🍎

【Statistics Method】About Kolmogorov–Smirnov(K-S) test

2024/08/14に公開

機械学習

statistics

tech

0. Where to use?

K-S test is the method to compare the two distributions(not strict, but like that).
This method is used for various situations in statistics, but I use this in the machine learning field, to check whether the two models are similar or not(applying to the result of models).
When tackling an ensemble, that model to be merged must have diversity. So, I check the similarity of models pseudo by this if necessary.

1. What is the Kolmogorov–Smirnov (K-S) test

The Kolmogorov–Smirnov (K-S) test is a non-parametric statistical test used to determine if two samples come from the same distribution or if a sample matches a specific distribution.

Practically, the low p-value(<0.05) indicates the null hypothesis is rejected, which means the two have differences.
This is the only result that can be obtained.
Conversely, no low p-value(>=0.05) indicates that couldn't reject the null hypothesis, this suggests the two haven't difference(similar), but it's uncertain because the obtained result is only "couldn't reject the null hypothesis".
There may be differences, or not.

2. Example

2.1 Example Code

Here is the example code.

import numpy as np
from scipy import stats
import matplotlib.pyplot as plt

# Generate a sample of data
np.random.seed(42)
sample_data = np.random.normal(loc=0, scale=1, size=100)  # A sample from a normal distribution

# Perform the K-S test against a normal distribution
D, p_value = stats.kstest(sample_data, 'norm', args=(0, 1))

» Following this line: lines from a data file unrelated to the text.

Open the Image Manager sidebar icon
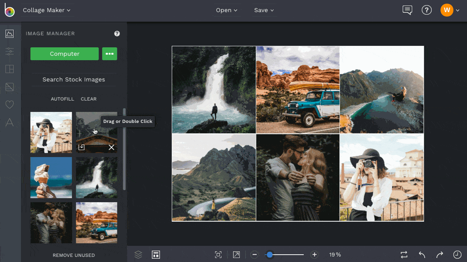The height and width of the screenshot is (262, 467). click(x=10, y=34)
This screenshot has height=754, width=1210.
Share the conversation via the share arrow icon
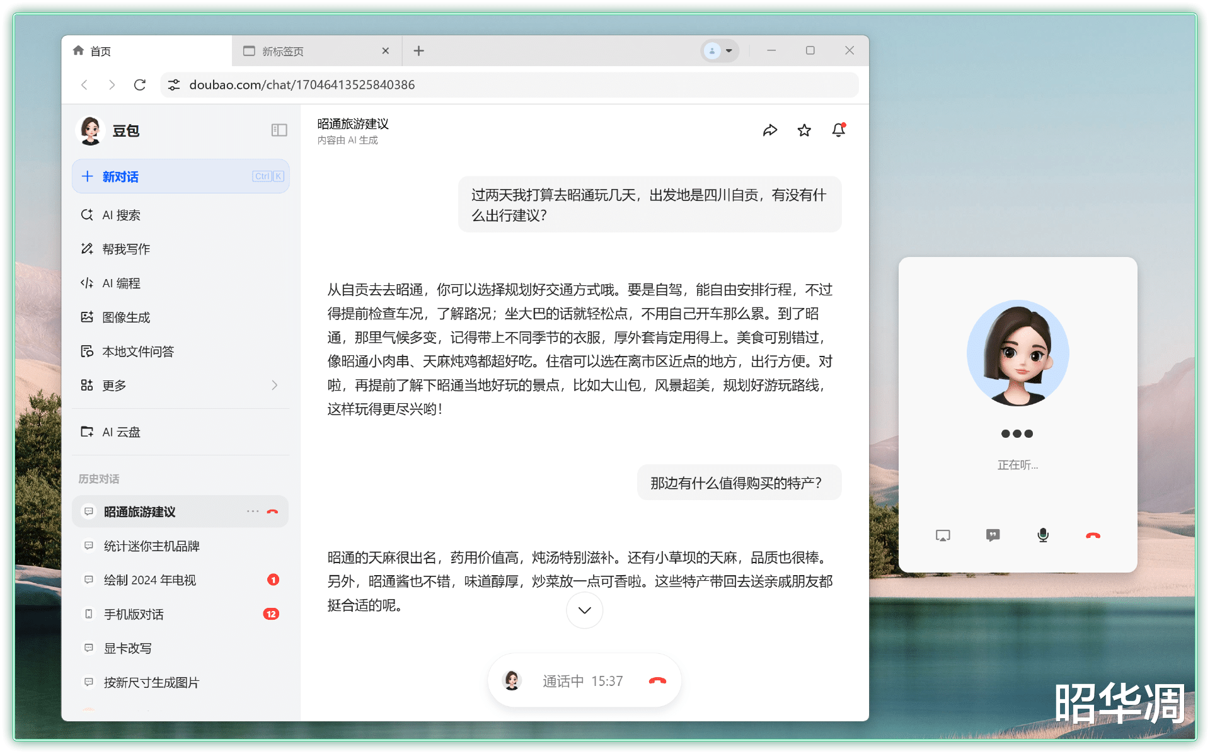tap(770, 130)
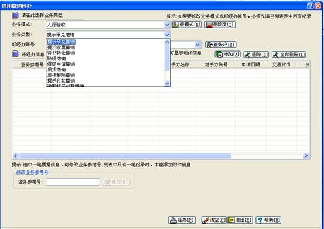Click the 增加 add record button
This screenshot has height=229, width=324.
click(228, 54)
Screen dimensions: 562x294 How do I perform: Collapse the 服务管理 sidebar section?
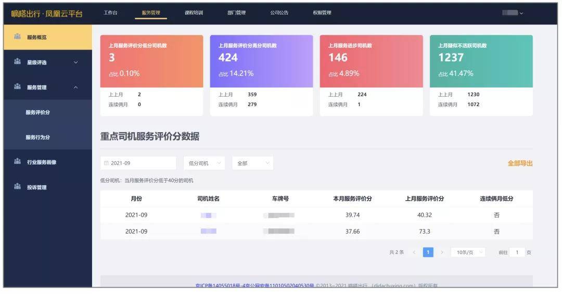point(75,87)
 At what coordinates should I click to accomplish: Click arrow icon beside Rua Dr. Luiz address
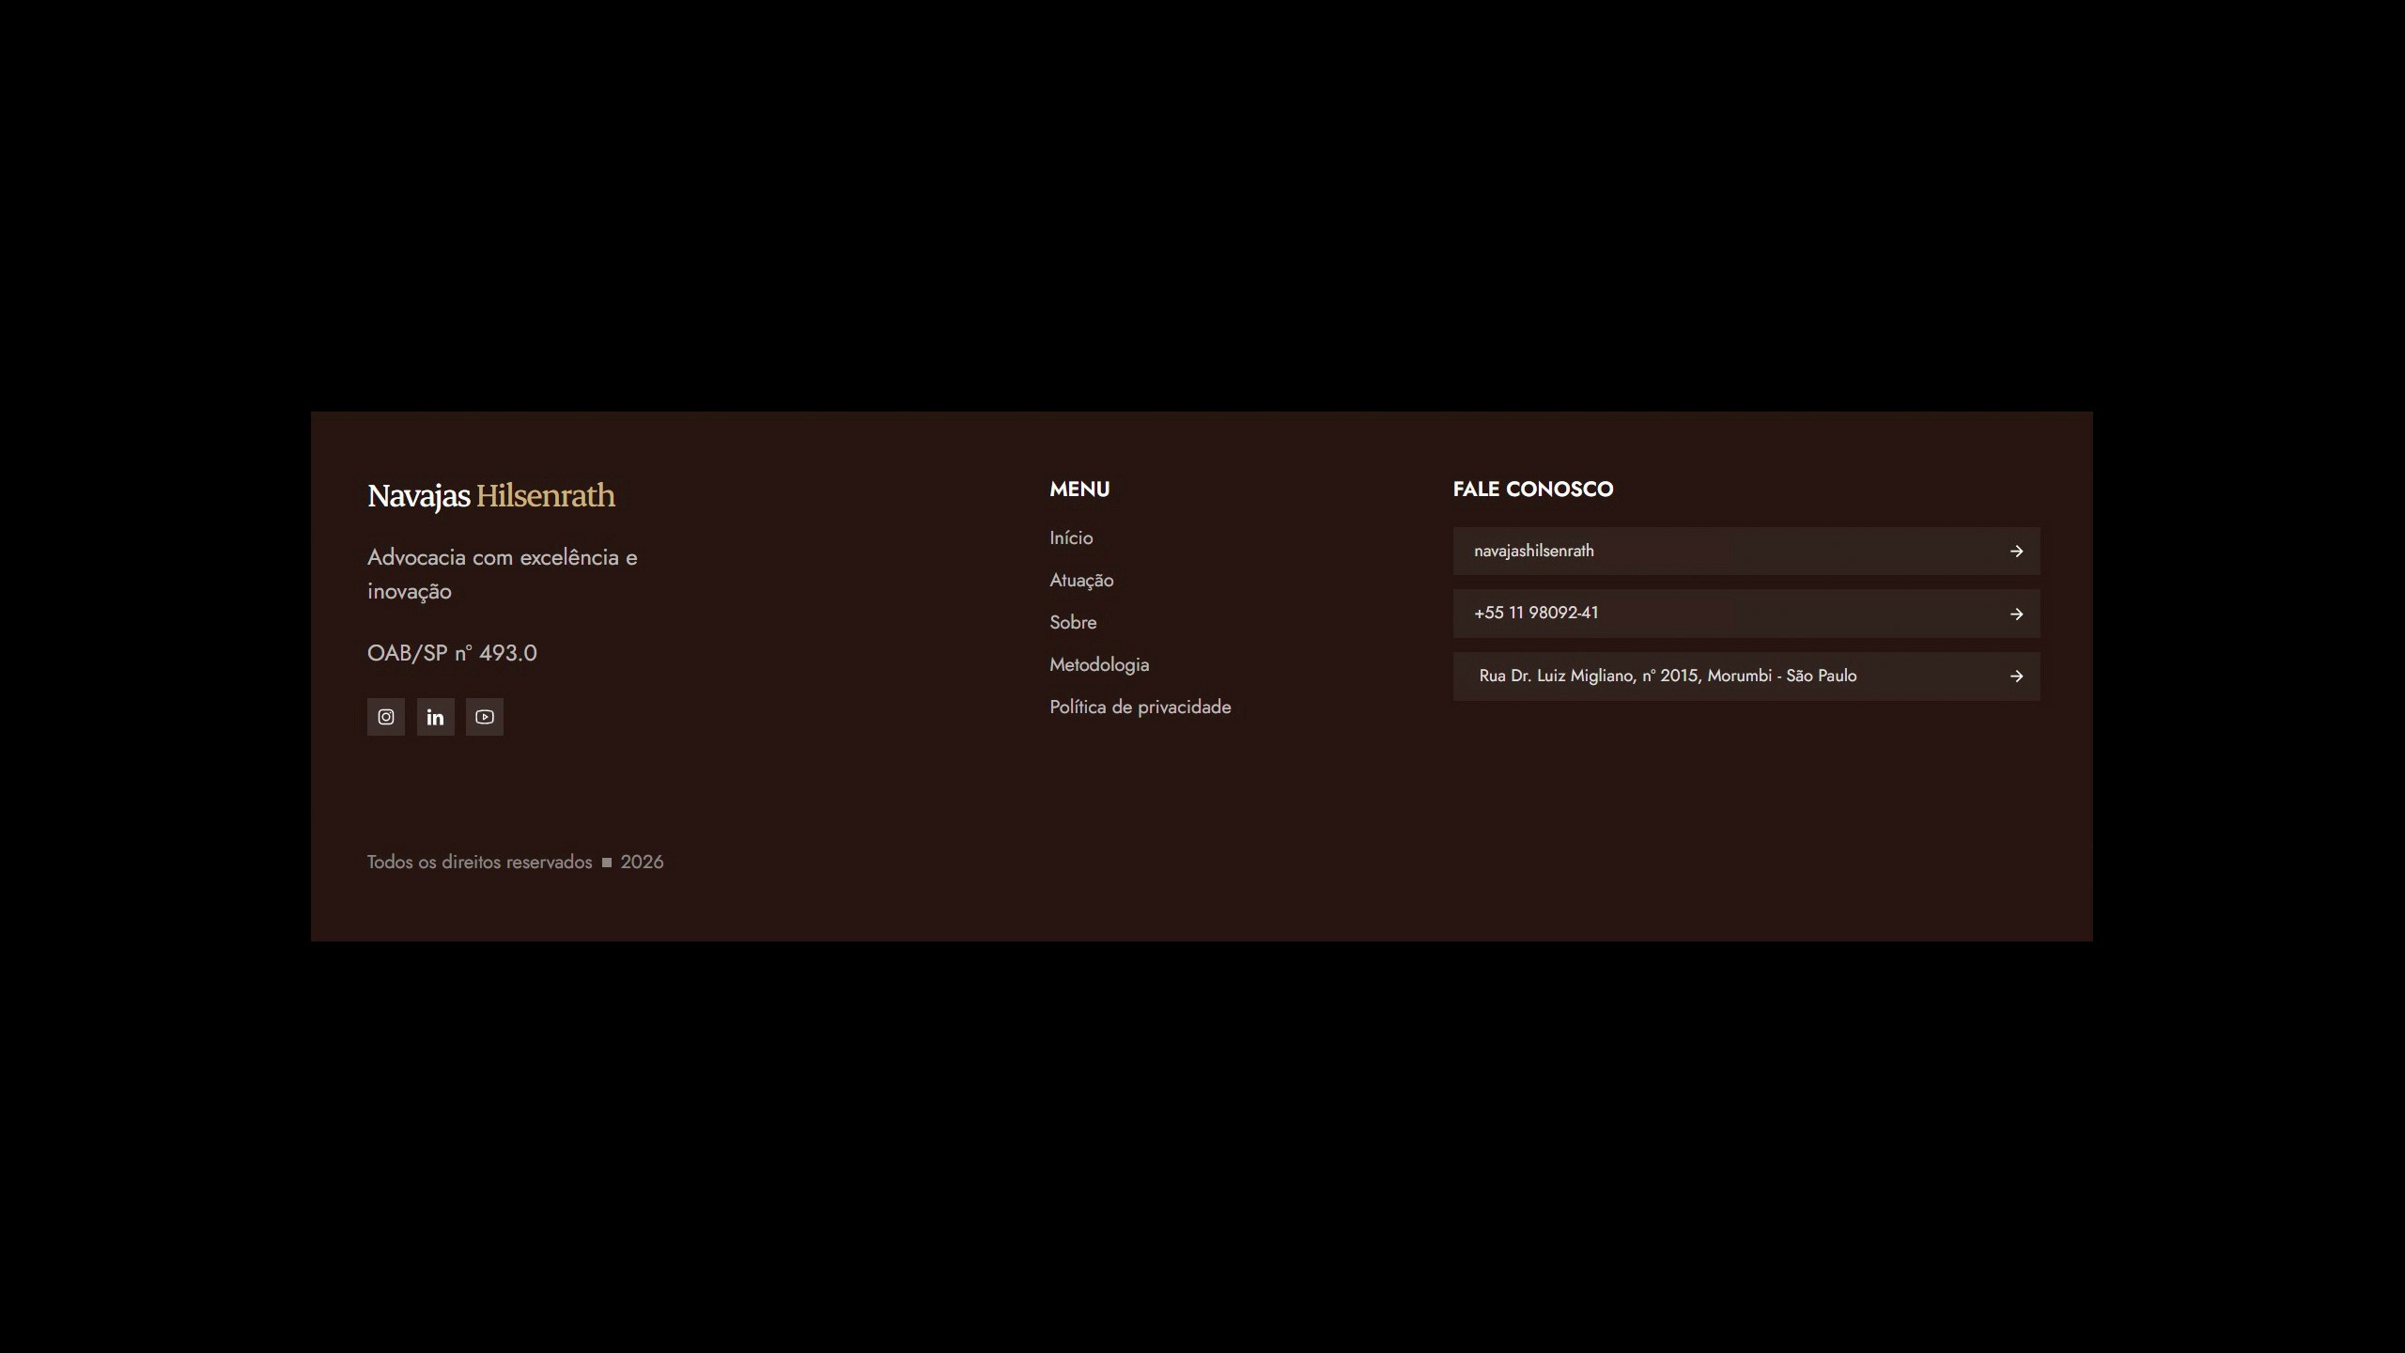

print(f"KS Statistic: {D}")
print(f"P-value: {p_value}")

# Interpretation
if p_value < 0.05:
    print("Reject the null hypothesis: The sample does not follow a normal distribution.")
else:
    print("Fail to reject the null hypothesis: The sample follows a normal distribution.")

# Plotting the empirical CDF vs the theoretical CDF
ecdf = np.sort(sample_data)
cdf = np.arange(1, len(ecdf) + 1) / len(ecdf)
plt.plot(ecdf, cdf, marker='.', linestyle='none', label='Empirical CDF')

# Theoretical CDF for the normal distribution
x = np.linspace(min(ecdf), max(ecdf), 100)
plt.plot(x, stats.norm.cdf(x, loc=0, scale=1), label='Theoretical CDF (Normal Dist)')

plt.legend()
plt.xlabel('Value')
plt.ylabel('CDF')
plt.title('Empirical CDF vs Theoretical CDF')
plt.show()

The point of this code is here:

D, p_value = stats.kstest(sample_data, 'norm', args=(0, 1))

・Argments
sample_data is the data to be tested.
'norm' is the distribution that is compared. The normal (Gaussian) distribution is used this time.
args provides the parameters of the normal distribution, where left(0) is the mean and right(1) is the standard deviation.

・Outputs
D(KS Statistic) is the maximum difference between the empirical and theoretical CDFs.
P-value is used to determine the statistical significance of the result.

2.2 Result

Here are the results.

KS Statistic: 0.10357070563896065
P-value: 0.21805553378516235
Fail to reject the null hypothesis: The sample follows a normal distribution.

Interpretation
・KS Statistic( $D$ )
This is defined as the maximum absolute difference between the empirical CDF of a sample and the theoretical CDF of the distribution being tested (one-sample test), or between the empirical CDFs of two samples (two-sample test).
Formula: $D_{n,m} = \sup|F_n(x)-G_m(x)|$
※ $\sup$ denotes the supremum (maximum) over all values of x.

The meaning is simple and intuitive.
-Small D
If the K-S statistic is small, it suggests that the empirical CDF of the sample is close to the theoretical CDF, meaning the sample data is likely drawn from the theoretical distribution(or two dist is similar).
-Large D
A large K-S statistic indicates a significant difference between the empirical and theoretical CDFs, suggesting that the sample data may not be from the theoretical distribution(or two dist may be different).

・P-value
If under by 0.05, indicates the distributions are different. Over 0.05, suggests the two haven't differences(similar), but it's uncertain. There may be differences, or not.
・CDF
The Cumulative Distribution Function (CDF) of a random variable
$X$ is a function that maps a value $x$ to the probability that $X$ will take a value less than or equal to $x$ . In other words, it shows probability distillation of $X$ .
Formula: $F(x) = P(X \geq x)$

3. Summary

Kolmogorov–Smirnov(K-S) test is the method to check the difference of two distilations or datasamples.
The inside contents are difficult, but the impremetation of python is simple, please try to use it.